-- begin RECORDS TO USE --
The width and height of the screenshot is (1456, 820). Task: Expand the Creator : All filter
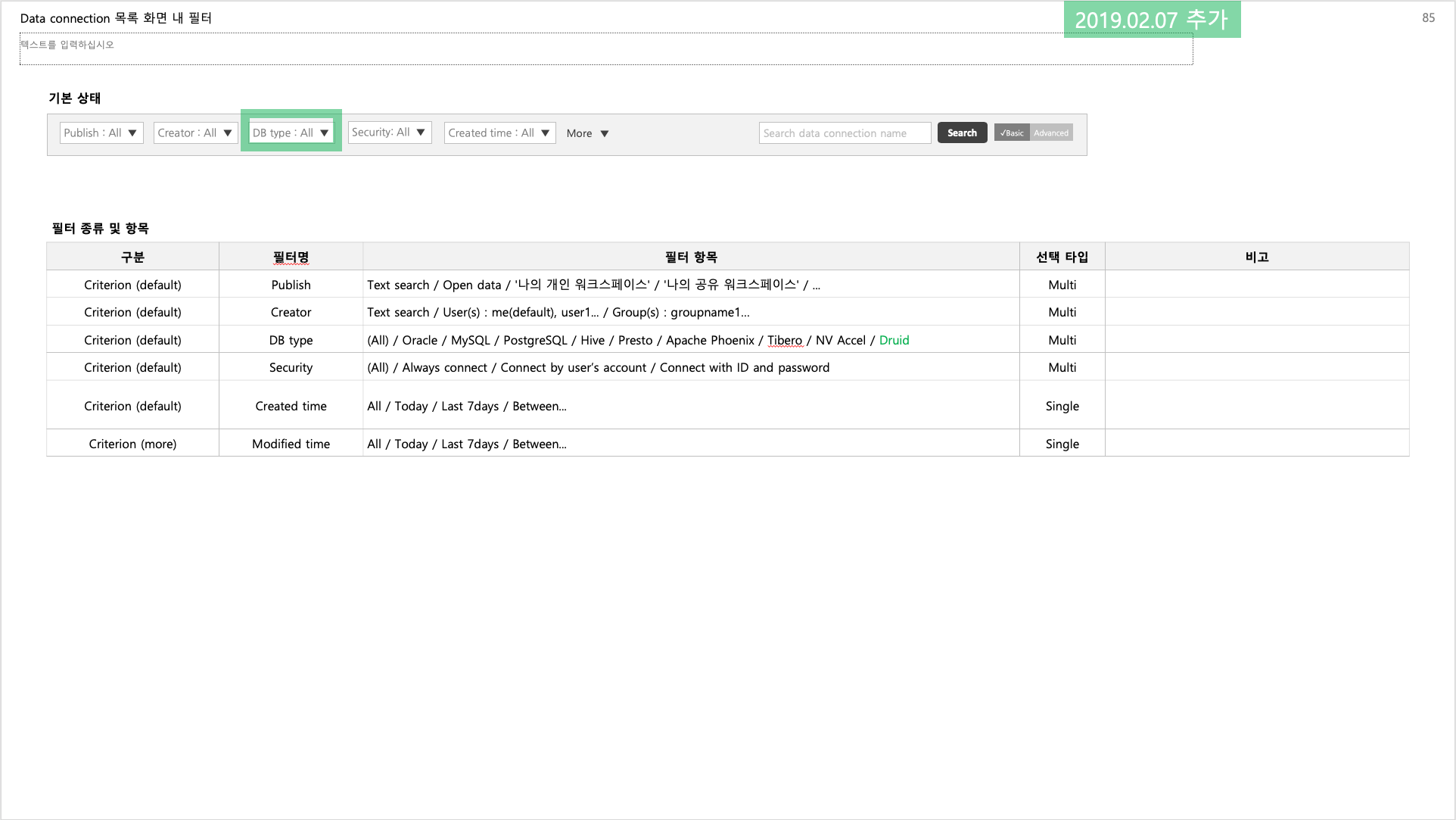click(195, 133)
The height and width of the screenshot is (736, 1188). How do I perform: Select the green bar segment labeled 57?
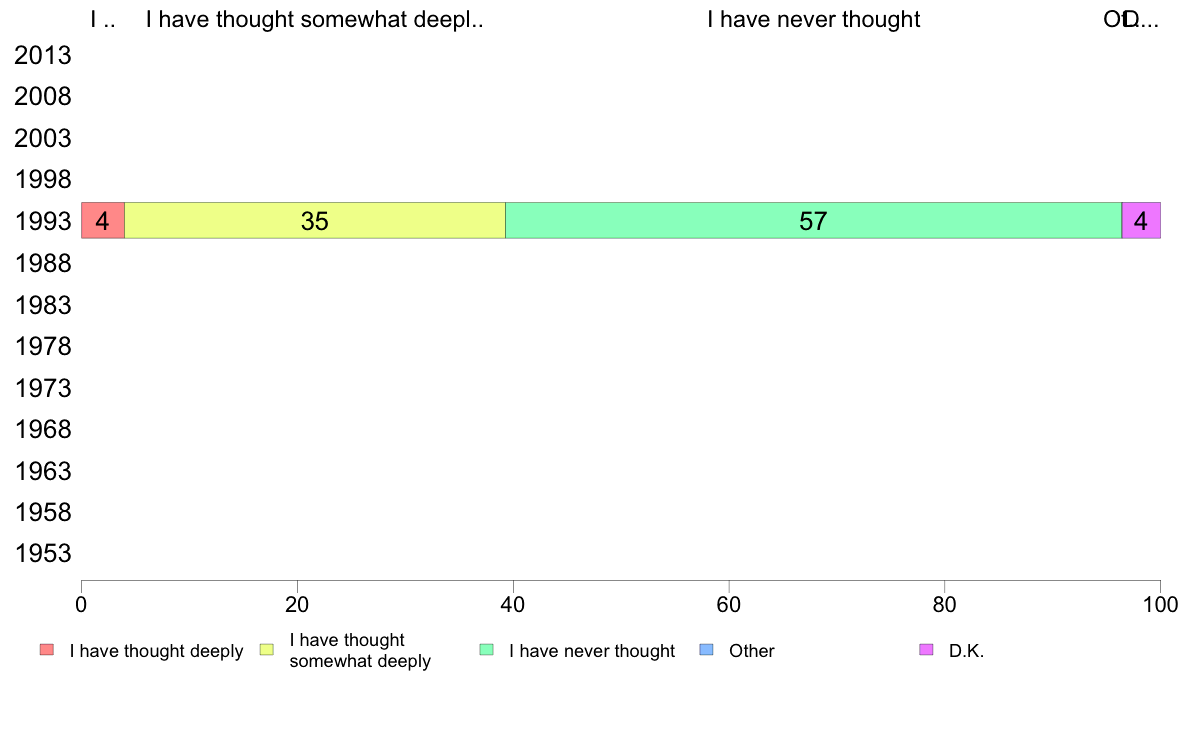tap(813, 221)
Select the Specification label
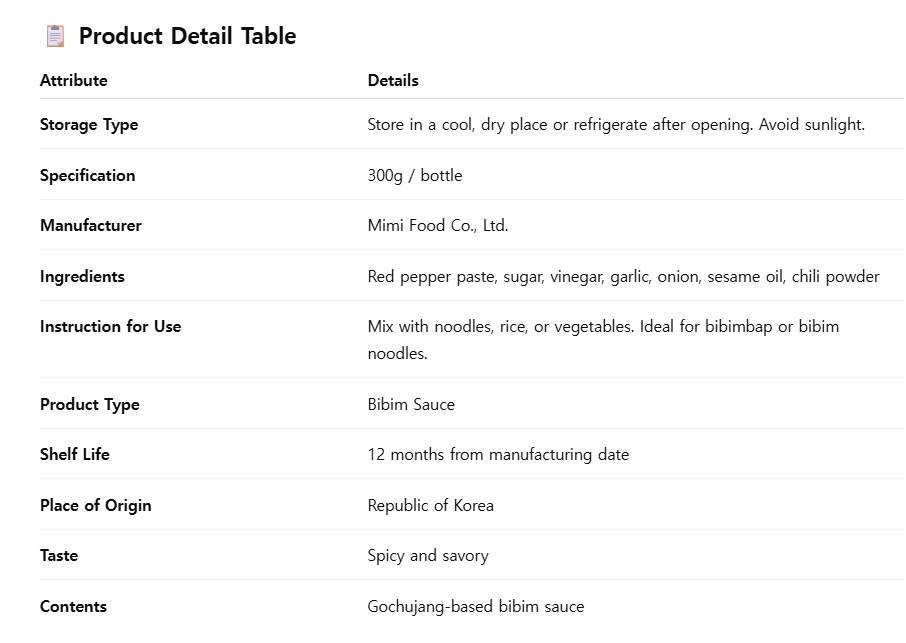The height and width of the screenshot is (643, 906). [87, 176]
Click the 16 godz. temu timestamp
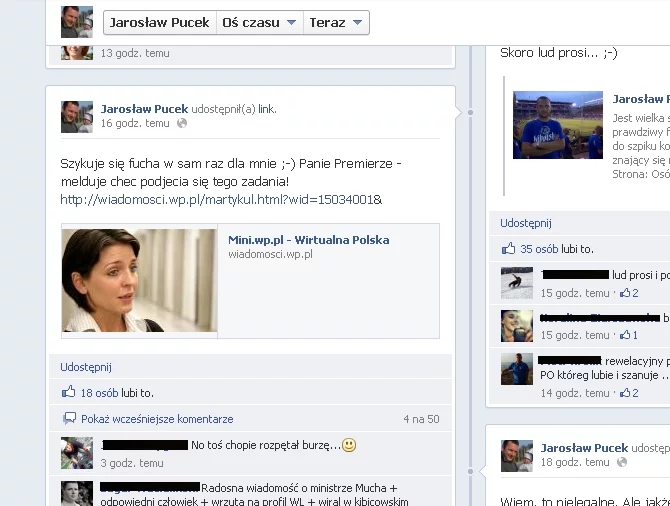This screenshot has height=506, width=670. (135, 124)
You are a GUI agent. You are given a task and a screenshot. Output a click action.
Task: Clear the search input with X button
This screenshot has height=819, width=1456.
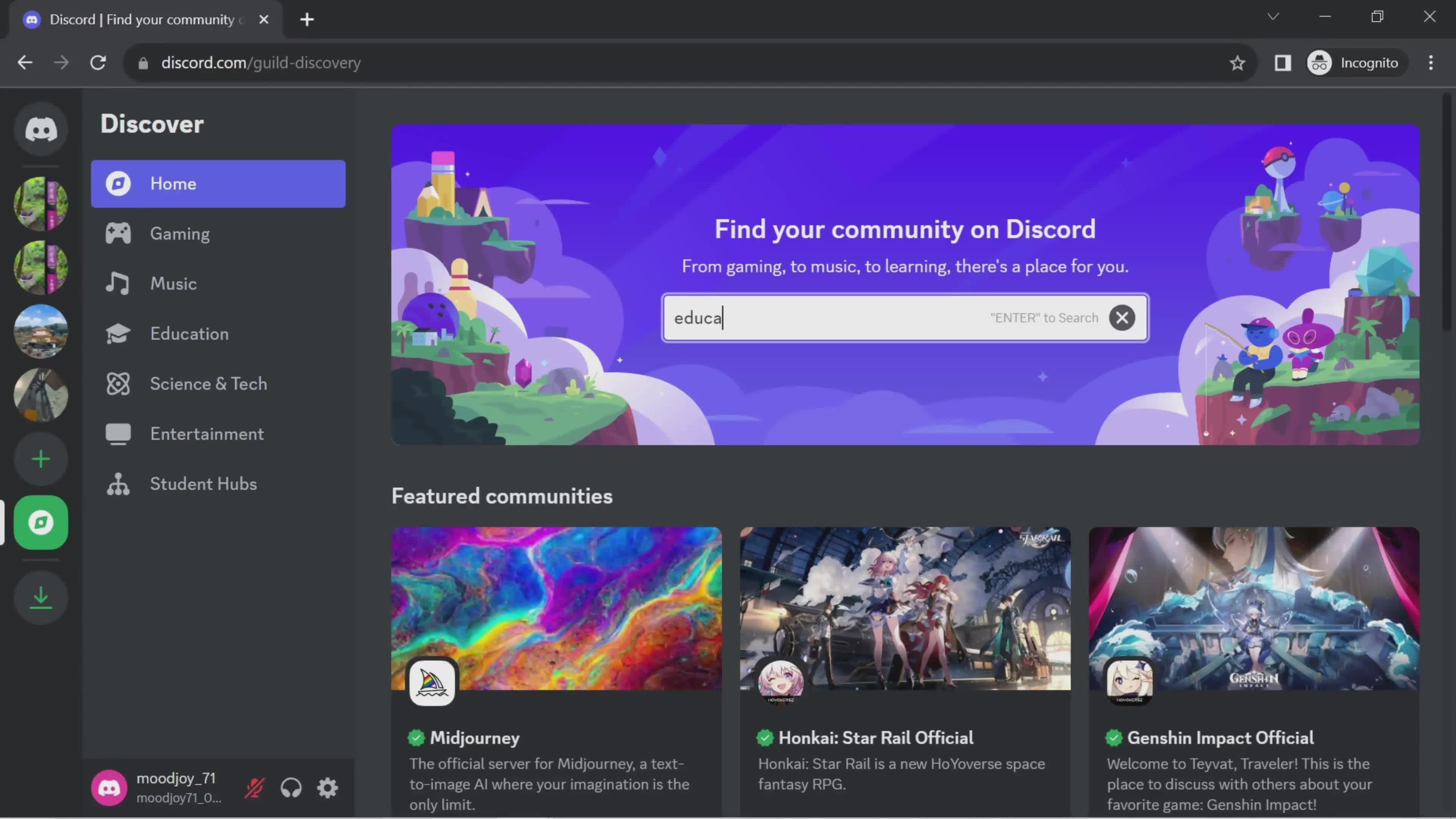tap(1122, 317)
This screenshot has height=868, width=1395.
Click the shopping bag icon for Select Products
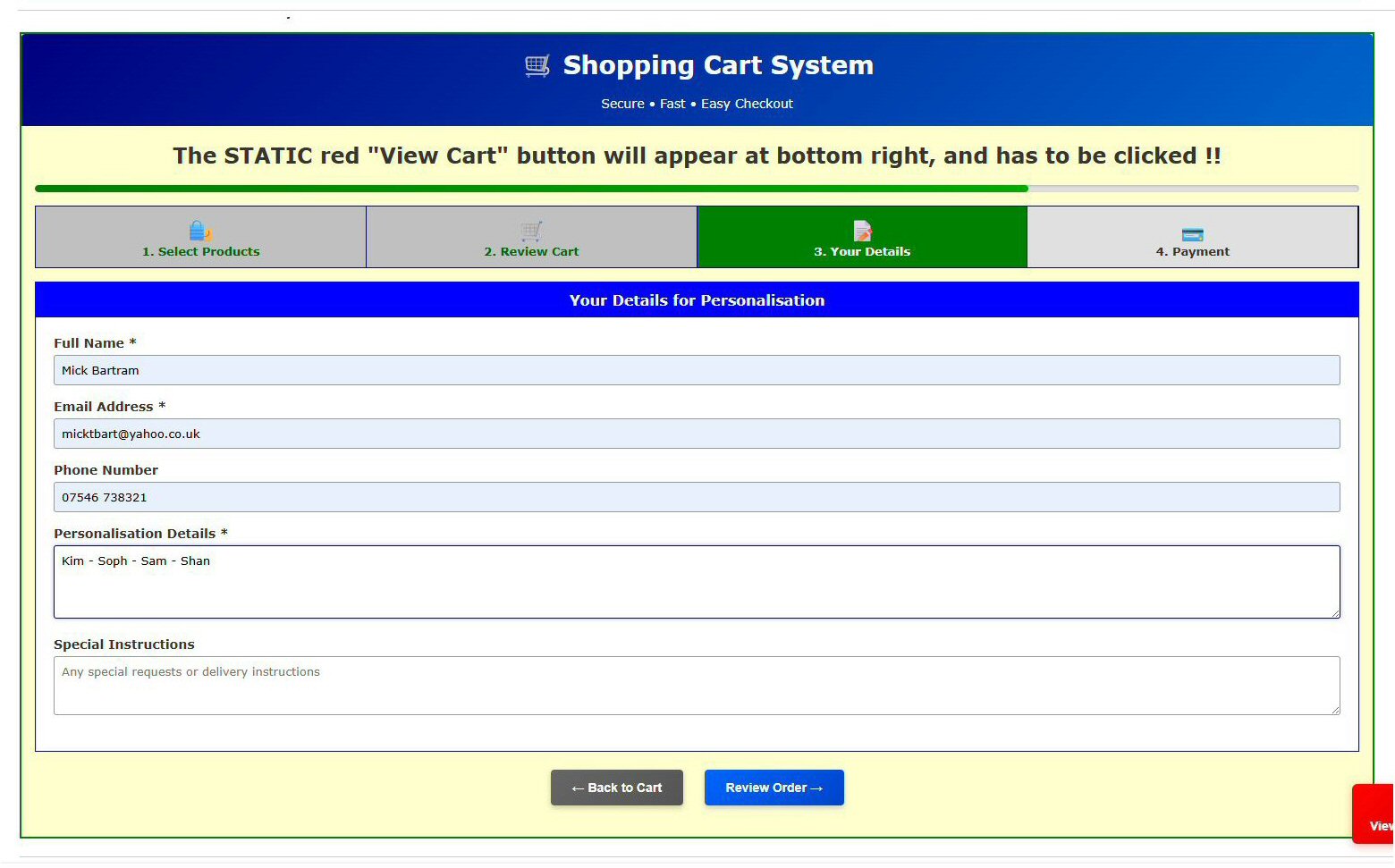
-- end RECORDS TO USE --
### GOAL
Copy out every line of the records above word for word, leaving out the pictures.

### FINAL RESULT
The width and height of the screenshot is (1456, 820). Task: Expand the Creator : All filter
click(195, 133)
The height and width of the screenshot is (736, 1188). How do I perform: Select the green bar segment labeled 57?
tap(813, 221)
Select the Specification label
The height and width of the screenshot is (643, 906). [87, 176]
Click the 16 godz. temu timestamp
This screenshot has height=506, width=670. (135, 124)
You are a GUI agent. You are given a task and a screenshot. Output a click action.
Task: Clear the search input with X button
This screenshot has height=819, width=1456.
tap(1122, 317)
This screenshot has height=868, width=1395.
Click the shopping bag icon for Select Products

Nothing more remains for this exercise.